Problem requirements
In the data below, find each line containing the string "сайта" and return it.

(Screenshot grounding data)
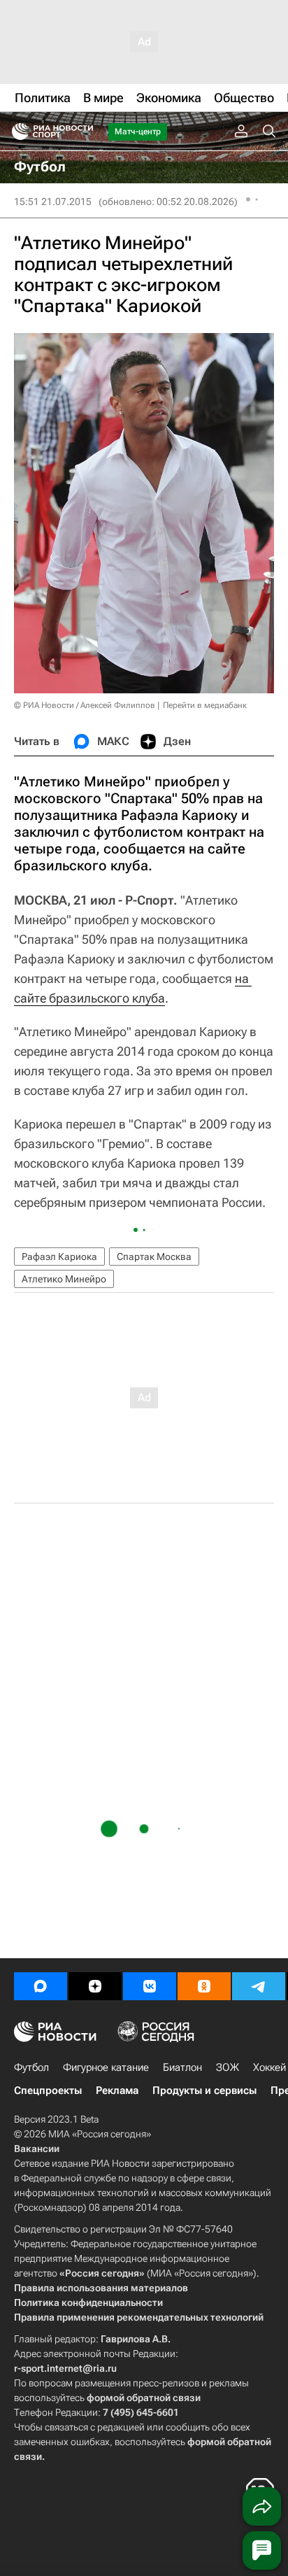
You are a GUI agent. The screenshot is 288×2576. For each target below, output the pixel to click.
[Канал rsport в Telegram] (258, 1986)
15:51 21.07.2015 (53, 201)
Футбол (31, 2067)
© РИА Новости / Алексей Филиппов (84, 705)
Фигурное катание (106, 2067)
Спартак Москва (154, 1256)
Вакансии (36, 2148)
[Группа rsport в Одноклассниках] (204, 1986)
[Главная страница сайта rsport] (84, 131)
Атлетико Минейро (64, 1279)
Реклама (117, 2090)
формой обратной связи (144, 2397)
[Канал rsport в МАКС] (40, 1986)
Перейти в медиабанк (205, 705)
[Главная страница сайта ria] (15, 131)
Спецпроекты (48, 2090)
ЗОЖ (227, 2067)
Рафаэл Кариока (59, 1256)
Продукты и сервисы (204, 2090)
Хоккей (269, 2067)
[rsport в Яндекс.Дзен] (95, 1986)
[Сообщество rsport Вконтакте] (149, 1986)
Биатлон (182, 2067)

Answer to this task
[Главная страница сайта rsport] (84, 131)
[Главная страница сайта ria] (15, 131)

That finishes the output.